The Real Game of Thrones

We all know that Game of Thrones is a fictional fantasy series, however there are many events in history that have inspired and themed the events of show, none more so than the dynastic battle that ended with the Wars of the Roses. 

Battle of Bosworth by Philip James de Loutherbourg

Battle of Bosworth by Philip James de Loutherbourg

The Wars of the Roses can best be best described as a battle for the throne of England, which ultimately ended in war, fought between the houses of Lancaster and York.  Following the death of Edward II in 1377, his grandson (Richard II) ascended to the throne as his son was killed in battle the year earlier. As Richard was too young to rule at age 10, his uncle John of Gaunt, Duke of Lancaster, ruled until such time as Richard could rule. As Richard grew older he rebelled against his uncle and often made decisions that drew the ire of all nobles.

With John of Gaunt's death in 1399, Richard II made the decision to seize all of his lands. John's son Henry had a swift and strong response, he raised an army which ultimately defeated the King's army, and Richard II was placed in prison. Henry  took the throne for himself crowned as Henry IV, while shortly after Richard II suffered a mysterious death in prison. Henry IV ruled well and in relative peace until his death in 1413.

Following his death, his son Henry V, ascended to the throne, a stern and ruthless ruler, but brilliant military commander. In his first year he caught Richard, Earl of Cambridge, plotting to put Yorkist's on the throne, and Henry swiftly executed him. Henry V will mostly be known as the King that forged England as a European empire, with his conquering of Normandy in France. This gave Henry entitlement as heir to the French throne and he wed the daughter of the king of France to secure this (Katherine of Valois). Henry suffered an untimely death in 1422 after a bout of dysentery, and his son Henry VI ascended to the throne. Henry VI was only a 4 month old baby at the time so his uncle ruled until he came of age. England ultimately lost the French territories in 1424, as Joan of Arc's armies defeated the English.

 As Henry grew with age it became apparent that he was a very weak king, constantly manipulated and dominated by his French wife (Margaret of Anjou), who had to take control of Henry's rule at times, a move that ultimately led to the fall of the house of Lancaster. He also was prone to suffering bouts of insanity throughout his life, which led the Yorkist's to continually plot to take the throne.

The Yorkist's finally made their move in 1455, where Richard, Duke of York, defeated the Kings army in the field, Richard then imprisoned king Henry. Henry immediately suffered another bout of insanity and Richard was declared Protector of the Realm. Henry managed to recover a year later and took back his throne. Richard returned 3 years later but was ultimately killed by Margaret's army in the battle of Wakefield. 

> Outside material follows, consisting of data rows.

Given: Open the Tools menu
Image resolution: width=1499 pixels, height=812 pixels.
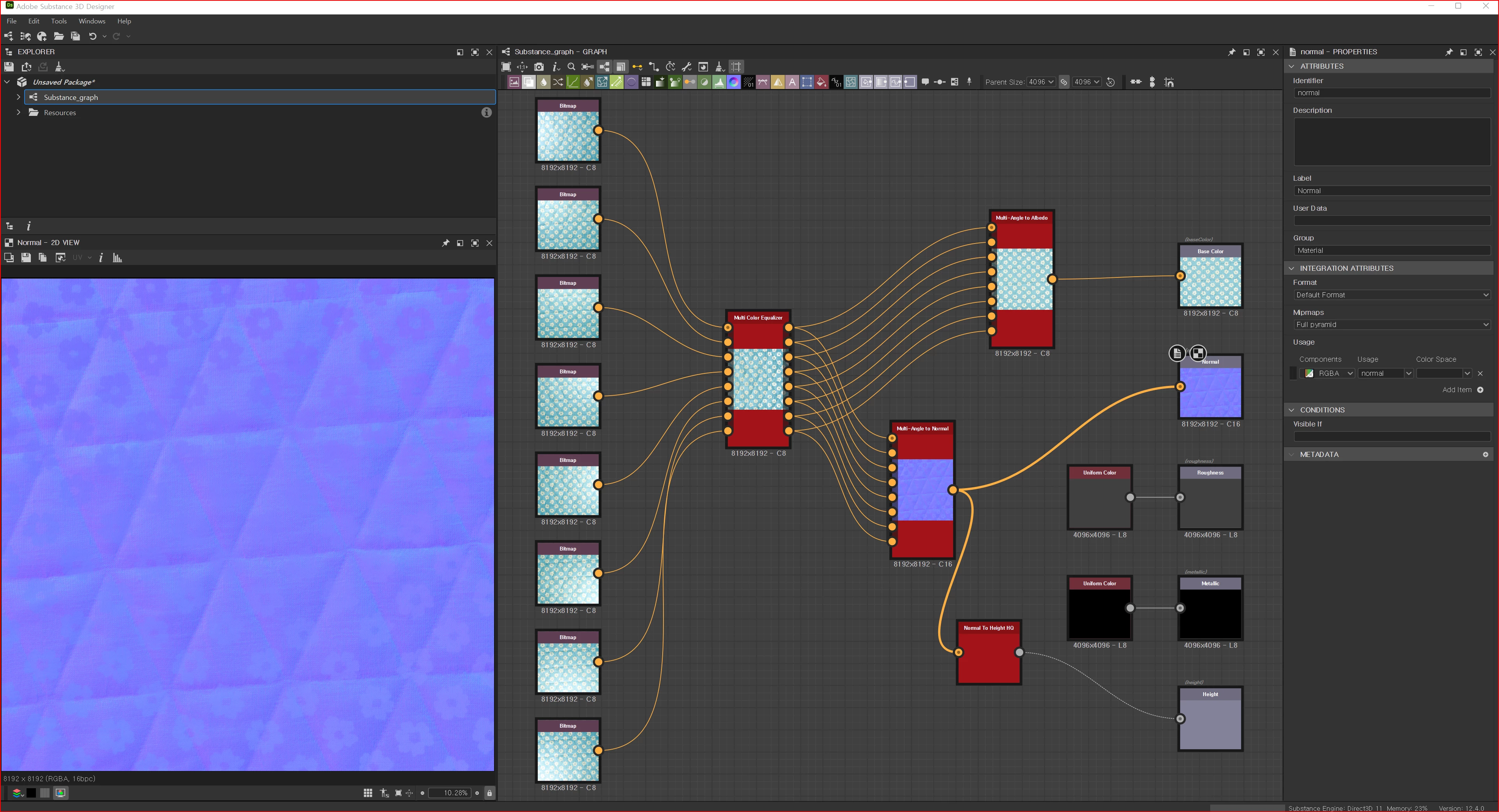Looking at the screenshot, I should 59,21.
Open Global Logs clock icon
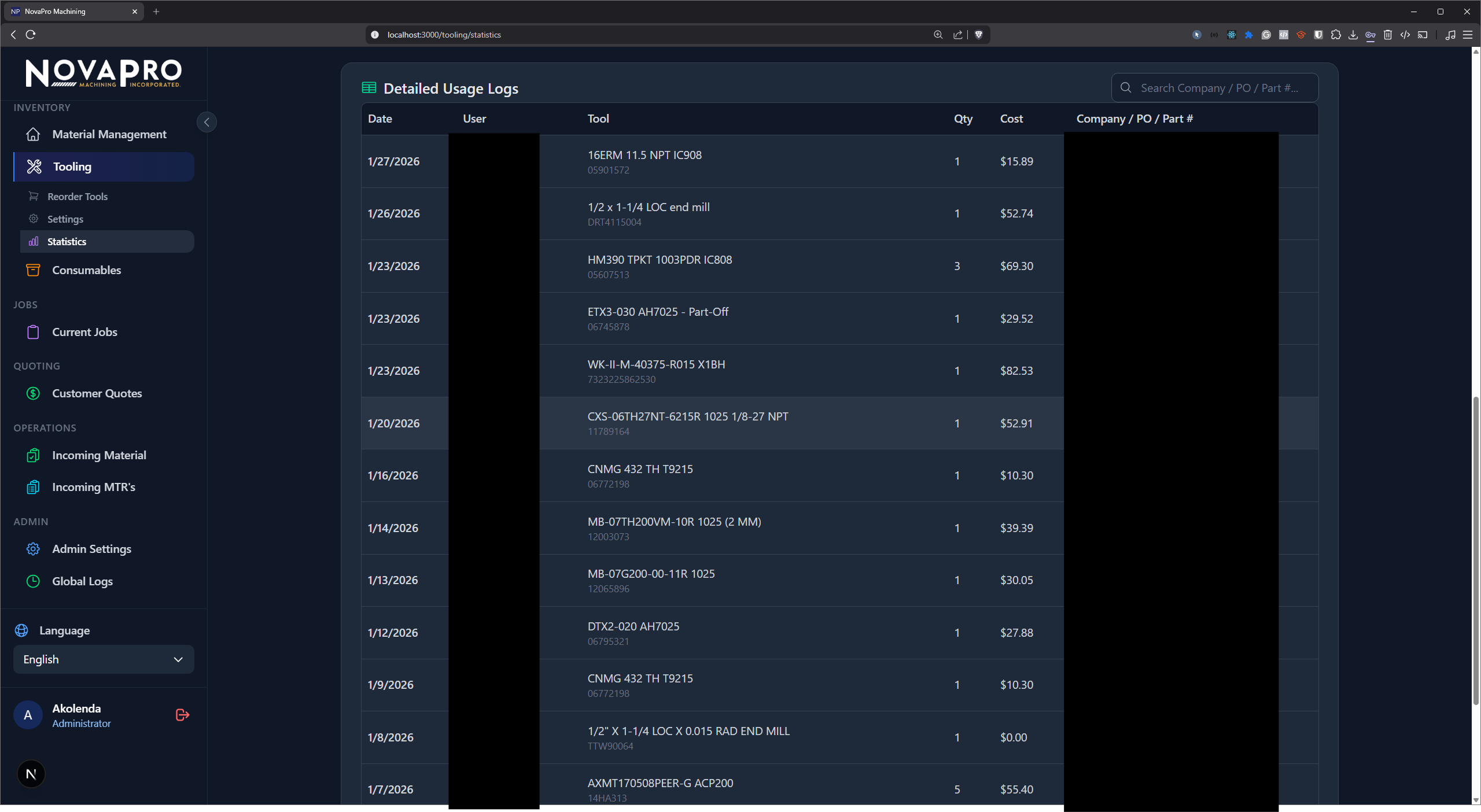Image resolution: width=1481 pixels, height=812 pixels. point(33,581)
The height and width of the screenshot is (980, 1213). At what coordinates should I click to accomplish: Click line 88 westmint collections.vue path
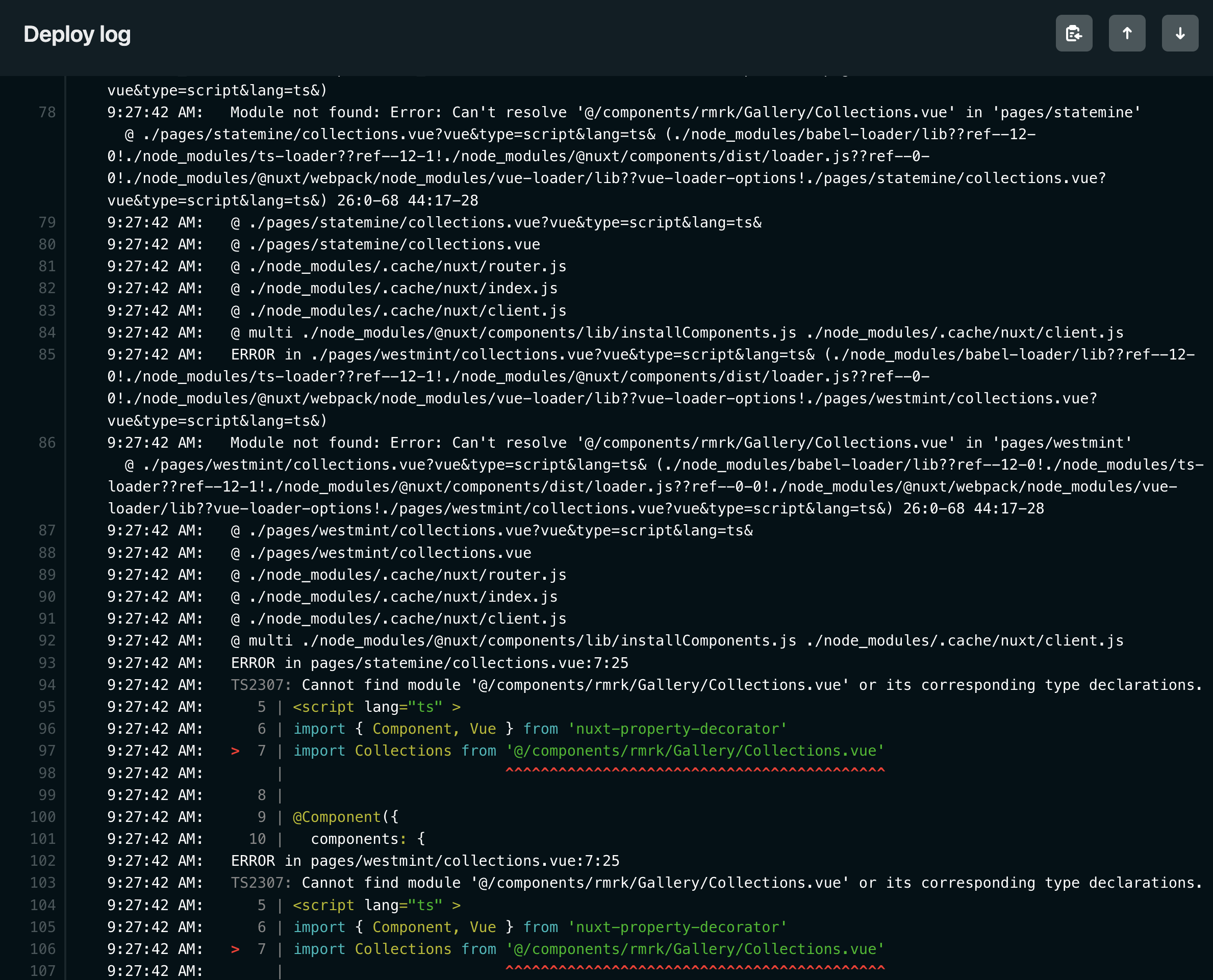[x=390, y=553]
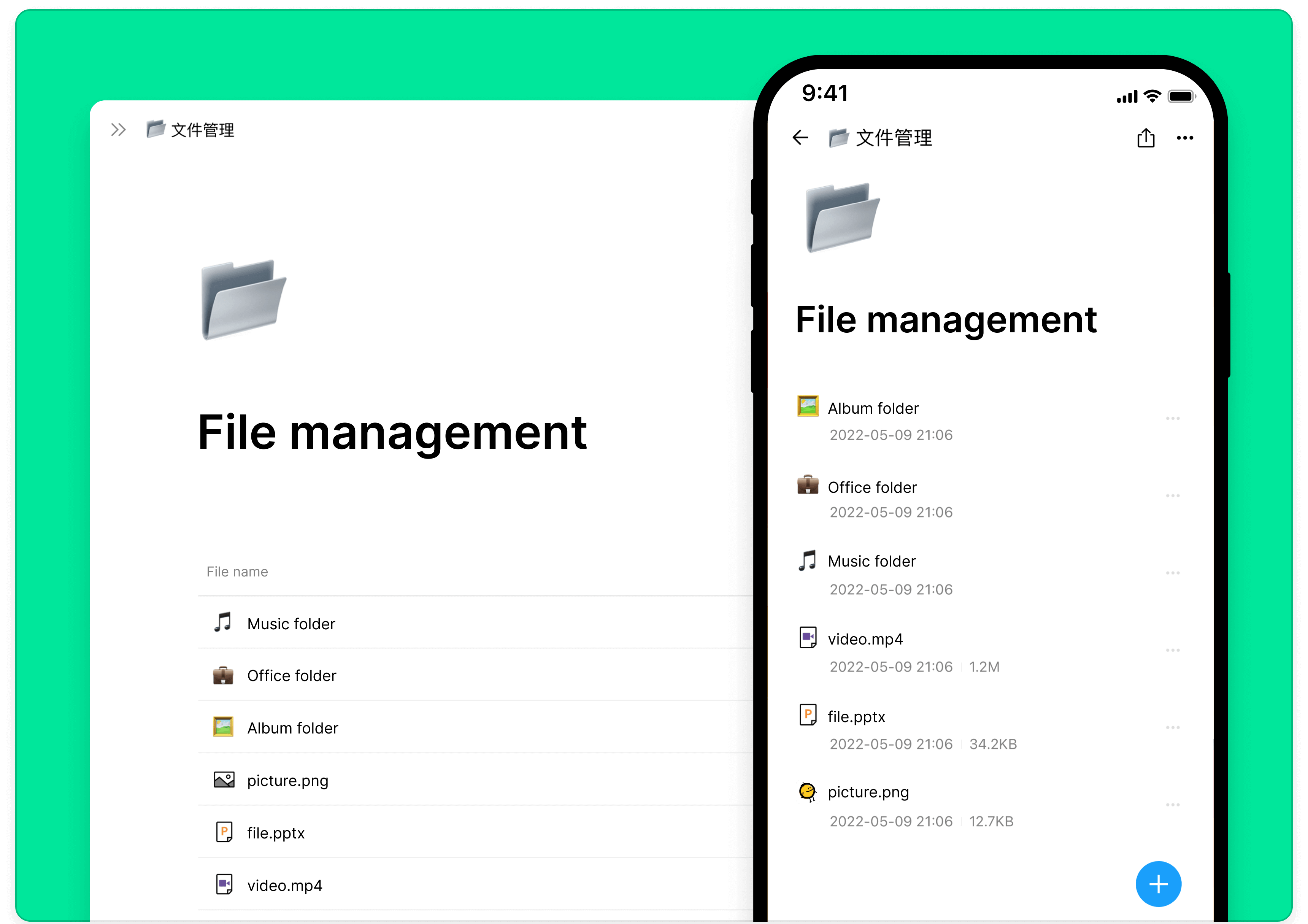Click the File name column header field

pyautogui.click(x=237, y=571)
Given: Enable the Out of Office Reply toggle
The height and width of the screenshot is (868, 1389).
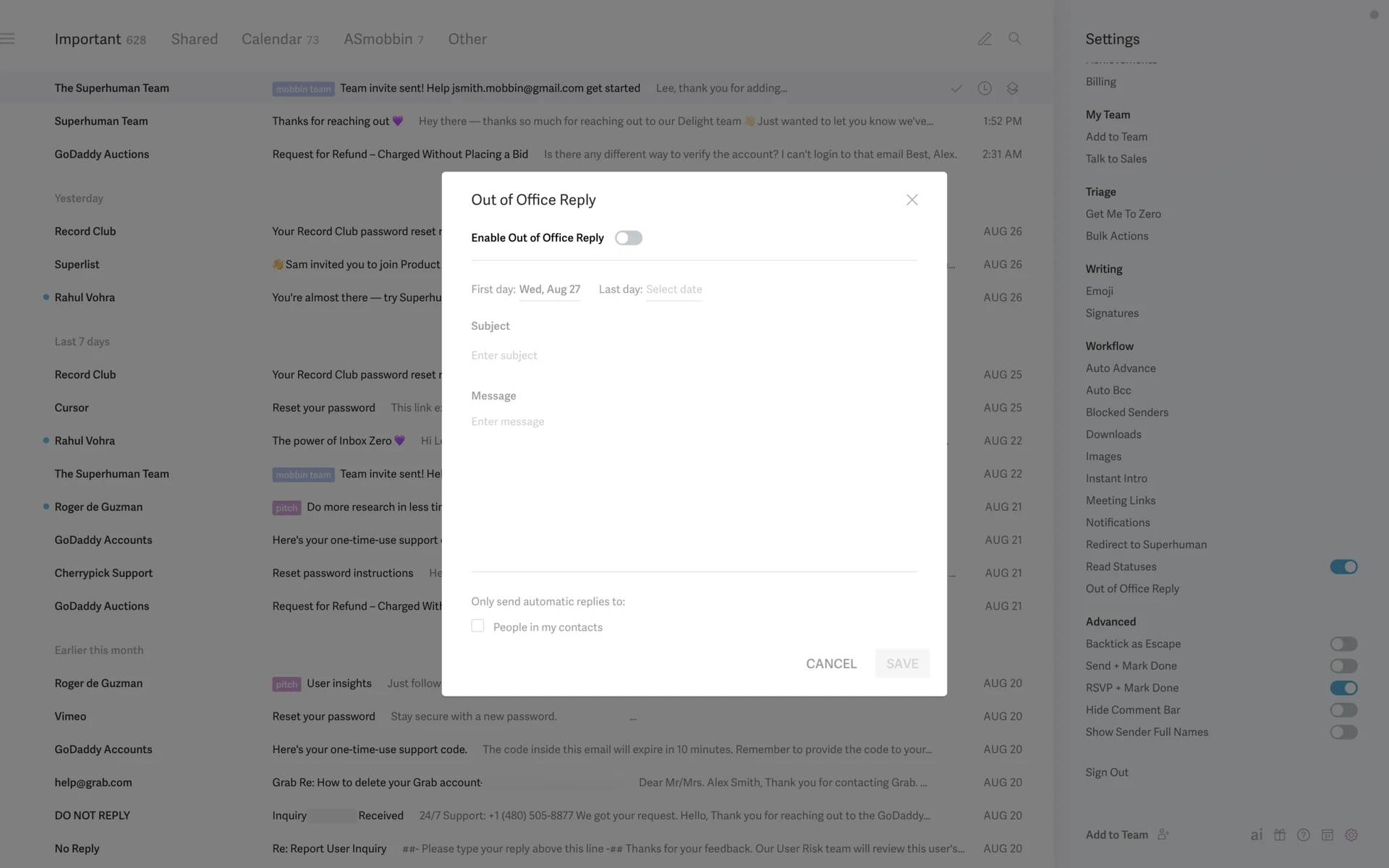Looking at the screenshot, I should click(x=628, y=238).
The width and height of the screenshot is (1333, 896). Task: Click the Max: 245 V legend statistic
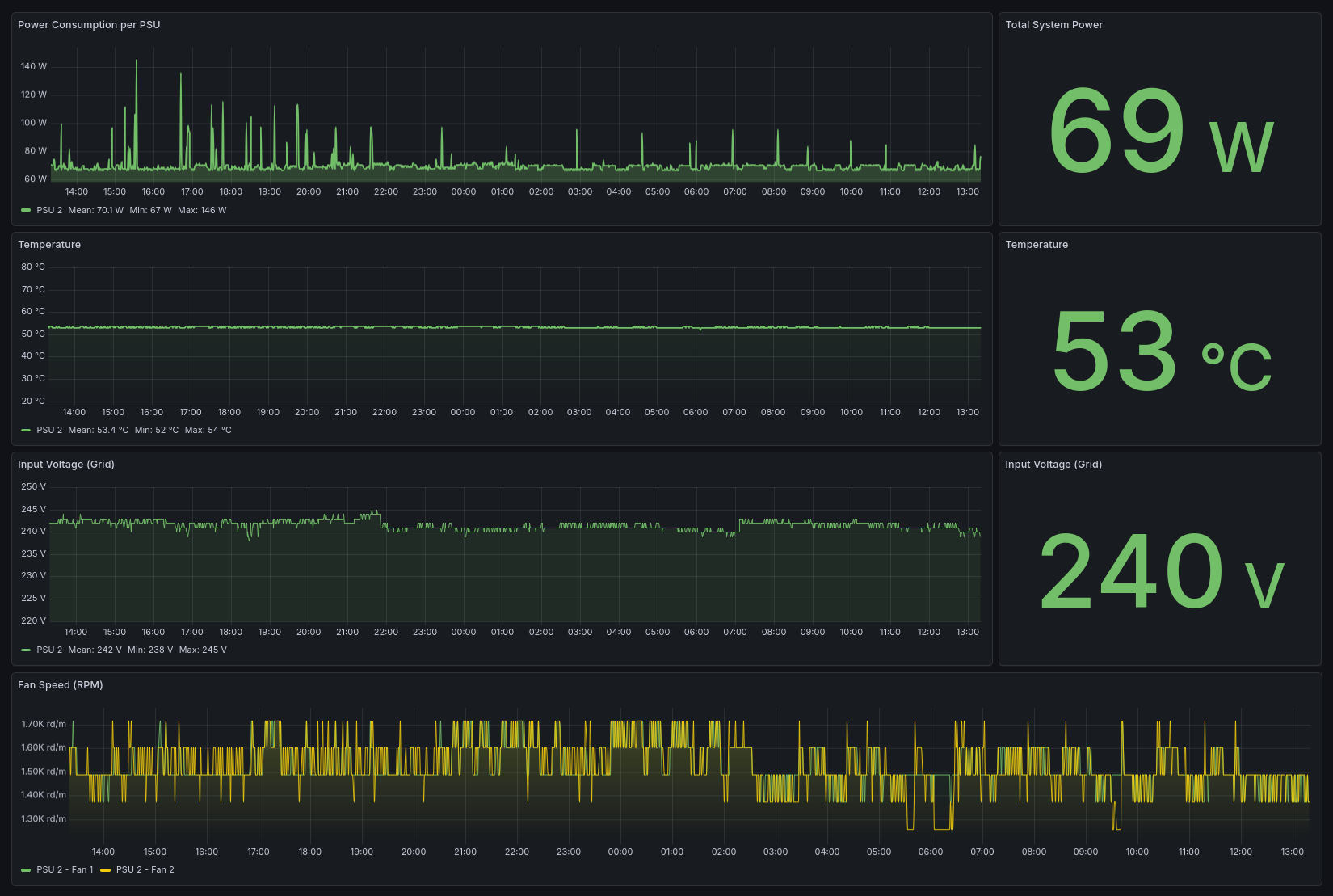click(x=204, y=650)
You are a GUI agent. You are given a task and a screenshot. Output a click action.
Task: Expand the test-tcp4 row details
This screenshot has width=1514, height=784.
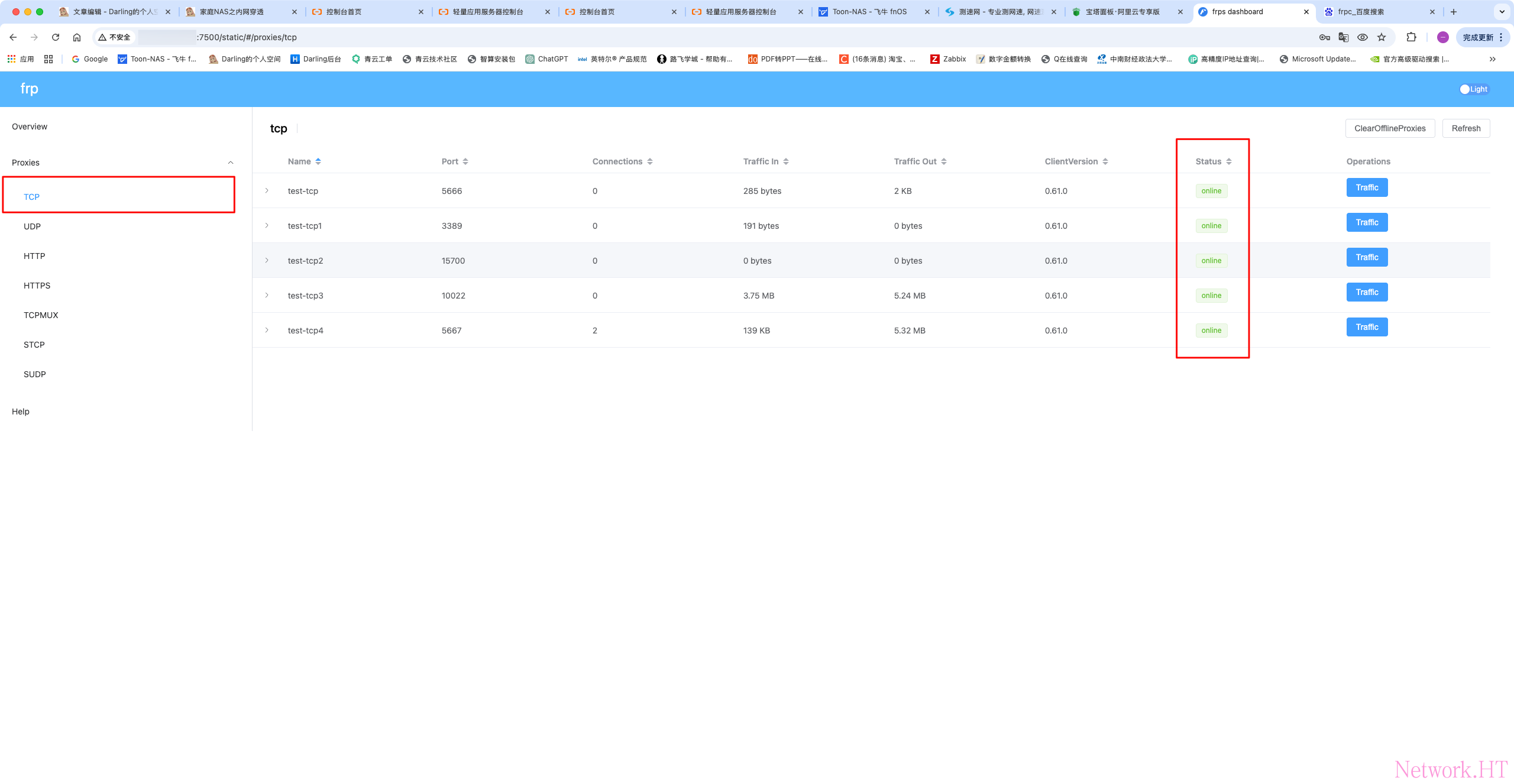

2 years later in 1461, Richard's son Edward returned to seize the throne and defeated Margaret's army. Edward imprisoned Henry again and was crowned Edward IV. Henry and his wife Margaret took their son and fled to Wales where they were taken in by the king's half-brother Jaspar Tudor. Henry was ultimately recaptured in 1465 and put into the Tower.

By 1470 Queen Margaret had forged many secret alliances to get back the throne for her husband, most notably with a former Edward loyalist Richard Neville. Richard's army returned to England and forced Edward into exile, putting Henry back on the throne. It was only short lived though as Edward returned a year later and took back the throne for himself. As Henry's son Edward, Prince of Wales, was killed in the last battle, and with no other Lancastrian heir to challenge him, Edward IV remained king until his sudden, but natural death in 1483. Henry died while imprisoned in the Tower in 1471.

At the time of Edward's death his sons were too young to rule, so their uncle Richard, Duke of Gloucester, ruled in their stead as Lord Protector of the Realm. Richard moved quickly and convinced the court that the young king was illegitimate as Edward's marriage was invalid. Richard was subsequently crowned Richard III. Richard had arranged for the 2 young princes to go to the lodgings of the Tower of London, but the children mysteriously disappeared shortly after, believed to have been executed on Richard's orders, but were never seen again.

Richard was not a popular king by any means, but was a brilliant strategist and political statesman. He faced constant challenges to his throne, most notably from Henry Tudor, grandson of Owen Tudor, who had been second husband to Henry V's wife Katherine of Valois.

In 1485, Henry Tudor raised a great Lancastrian army against Richard III at the Battle of Bosworth Field, even though their numbers were still inferior to Richard's. Richard was killed and the Yorkists defeated. It is told that Henry found Richard's crown on the battlefield and placed it on his head, Henry VII was subsequently crowned king and married Edward IV's daughter, Elizabeth of York, a move that was to end the Wars of the Roses, and begin the golden age of the Tudors. Henry VII put an end to the York line in 1499 when he executed all remaining heirs from the York line.